* _Excerpted data_:

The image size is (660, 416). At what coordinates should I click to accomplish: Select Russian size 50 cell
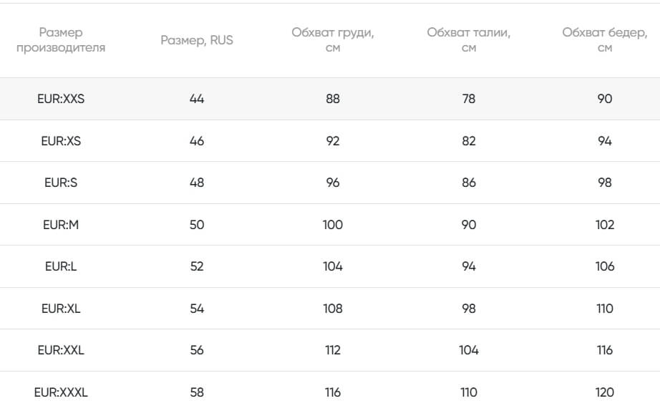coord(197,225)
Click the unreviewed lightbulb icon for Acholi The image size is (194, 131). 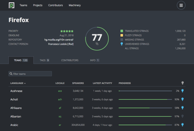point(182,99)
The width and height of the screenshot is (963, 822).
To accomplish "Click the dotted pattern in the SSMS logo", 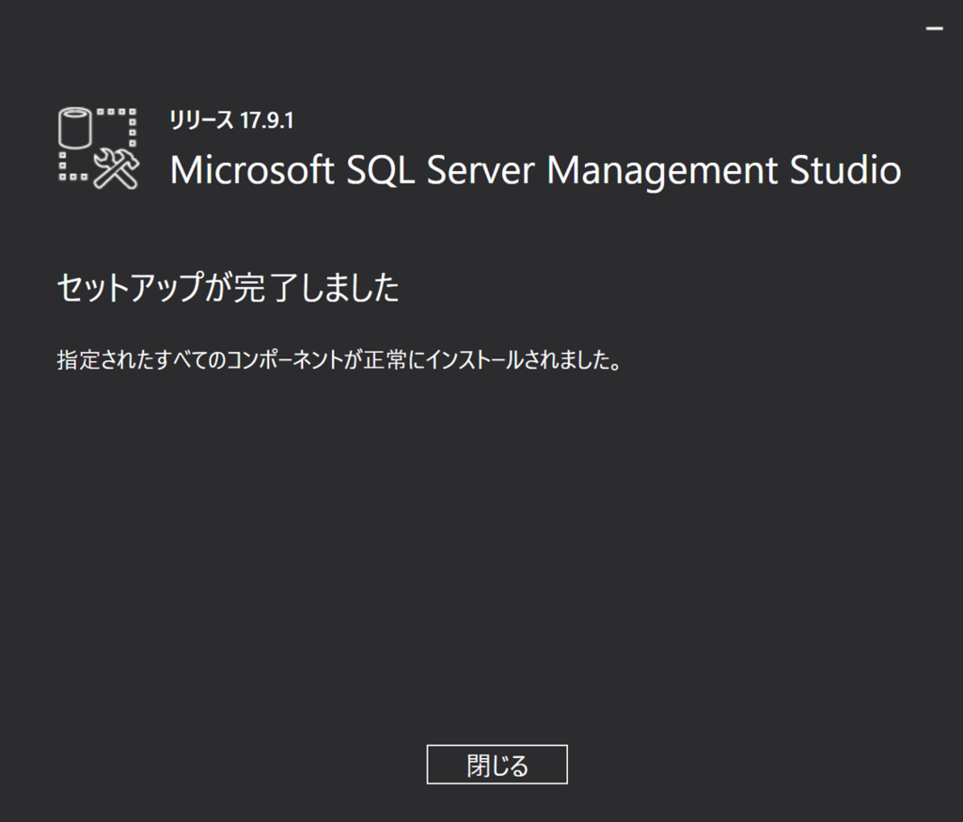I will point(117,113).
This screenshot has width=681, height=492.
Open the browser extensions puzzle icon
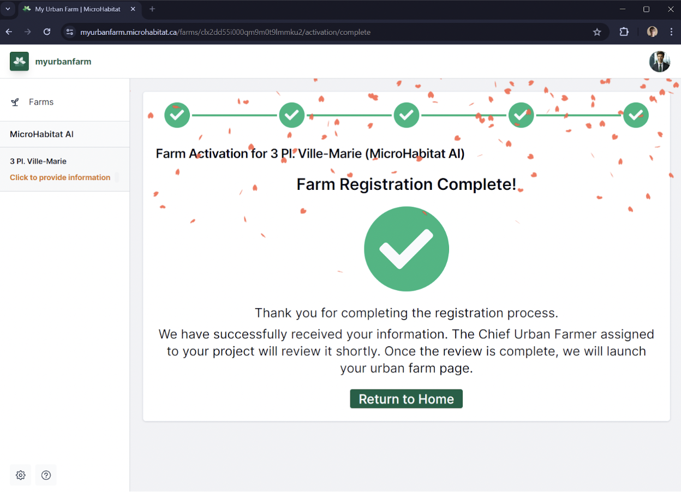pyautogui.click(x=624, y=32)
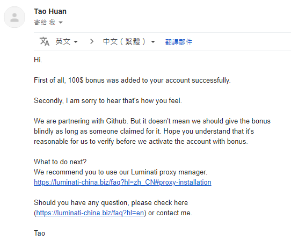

* _Work order_: Copy all lines of the preceding data that hold the word "height".

* _Task result_:
The width and height of the screenshot is (963, 822).
This screenshot has width=681, height=492.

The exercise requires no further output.